Jang, S.*; Yamaguchi, Akira*; Takata, Takashi
Proceedings of 13th Probabilistic Safety Assessment and Management Conference (PSAM-13) (USB Flash Drive), 11 Pages, 2016/10
The current approach to Level 2 probabilistic risk assessment (PRA) using the conventional event-tree (ET)/fault-tree (FT) methodology requires pre-specifications of event order occurrence and component failure probabilities which may vary significantly in the presence of uncertainties. In the present study, a new methodology is proposed to quantify the level 2 PRA in which the accident progression scenarios are dynamic and interactive with the instantaneous plant state and related phenomena. The accident progression is treated as a continuous Markov process and the transition probabilities are evaluated based on the computation of plant system thermal-hydraulic dynamics. A Monte Carlo method is used to obtain the resultant probability of the radioactive material release scenarios. The methodology is applied to the protected loss of heat sink accident scenario of the level 2 PRA of a generation IV fast reactor.

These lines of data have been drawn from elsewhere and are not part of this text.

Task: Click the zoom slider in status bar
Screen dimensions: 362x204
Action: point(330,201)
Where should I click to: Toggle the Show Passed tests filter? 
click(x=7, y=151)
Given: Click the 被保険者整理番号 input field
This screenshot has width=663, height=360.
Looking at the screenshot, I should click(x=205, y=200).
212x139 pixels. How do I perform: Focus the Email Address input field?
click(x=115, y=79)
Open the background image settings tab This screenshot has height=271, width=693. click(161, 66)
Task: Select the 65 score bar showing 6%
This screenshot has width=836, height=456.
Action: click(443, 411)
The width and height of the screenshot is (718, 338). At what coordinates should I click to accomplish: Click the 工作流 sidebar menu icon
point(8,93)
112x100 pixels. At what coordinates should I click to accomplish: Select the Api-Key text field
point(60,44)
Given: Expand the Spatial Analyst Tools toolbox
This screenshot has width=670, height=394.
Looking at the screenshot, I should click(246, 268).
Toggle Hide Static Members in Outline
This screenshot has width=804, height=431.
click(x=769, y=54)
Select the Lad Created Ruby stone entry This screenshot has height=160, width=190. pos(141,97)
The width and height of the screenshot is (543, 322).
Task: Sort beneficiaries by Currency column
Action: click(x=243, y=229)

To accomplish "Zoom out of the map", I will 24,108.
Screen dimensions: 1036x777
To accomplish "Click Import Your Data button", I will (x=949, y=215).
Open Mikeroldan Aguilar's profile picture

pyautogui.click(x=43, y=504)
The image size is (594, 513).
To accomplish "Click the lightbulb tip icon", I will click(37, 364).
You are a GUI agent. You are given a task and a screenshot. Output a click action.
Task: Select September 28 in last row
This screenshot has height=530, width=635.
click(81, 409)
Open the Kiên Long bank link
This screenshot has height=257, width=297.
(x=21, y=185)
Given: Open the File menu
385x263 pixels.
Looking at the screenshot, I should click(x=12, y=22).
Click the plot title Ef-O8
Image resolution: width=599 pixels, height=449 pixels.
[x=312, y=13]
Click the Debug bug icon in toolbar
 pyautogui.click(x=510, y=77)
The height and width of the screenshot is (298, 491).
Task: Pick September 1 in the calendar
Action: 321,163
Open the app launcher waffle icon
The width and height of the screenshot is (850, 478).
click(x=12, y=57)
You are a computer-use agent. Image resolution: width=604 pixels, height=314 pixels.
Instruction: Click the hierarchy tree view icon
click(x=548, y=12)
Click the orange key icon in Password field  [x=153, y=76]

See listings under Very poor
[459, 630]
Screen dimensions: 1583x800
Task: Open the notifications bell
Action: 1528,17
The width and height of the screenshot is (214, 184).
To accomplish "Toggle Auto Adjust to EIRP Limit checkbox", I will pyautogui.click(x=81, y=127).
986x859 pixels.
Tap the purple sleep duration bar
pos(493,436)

Uchibori, Akihiro; Watanabe, Akira*; Takata, Takashi; Ohno, Shuji; Ohshima, Hiroyuki
Proceedings of OECD/NEA & IAEA Workshop on Application of CFD/CMFD Codes to Nuclear Reactor Safety and Design and their Experimental Validation (CFD4NRS-6) (Internet), 11 Pages, 2016/09
For assessment of the wastage environment under tube failure accident in a steam generator of sodium-cooled fast reactors, a mechanistic computer code called SERAPHIM calculating compressible multicomponent multiphase flow with sodium-water chemical reaction has been developed. The original SERAPHIM code is based on the finite difference method. In this study, unstructured mesh-based numerical method was developed and introduced into the SERAPHIM code to advance a numerical accuracy for the complex-shaped domain including multiple heat transfer tubes. Validity of the unstructured mesh-based SERAPHIM code was investigated through the analysis of an under expanded jet experiment. The calculated pressure profile showed good agreement with the experimental data. Numerical analysis of water vapor discharging into liquid sodium was also performed. It was demonstrated that the proposed numerical method could be applicable to evaluation of the sodium-water reaction phenomenon.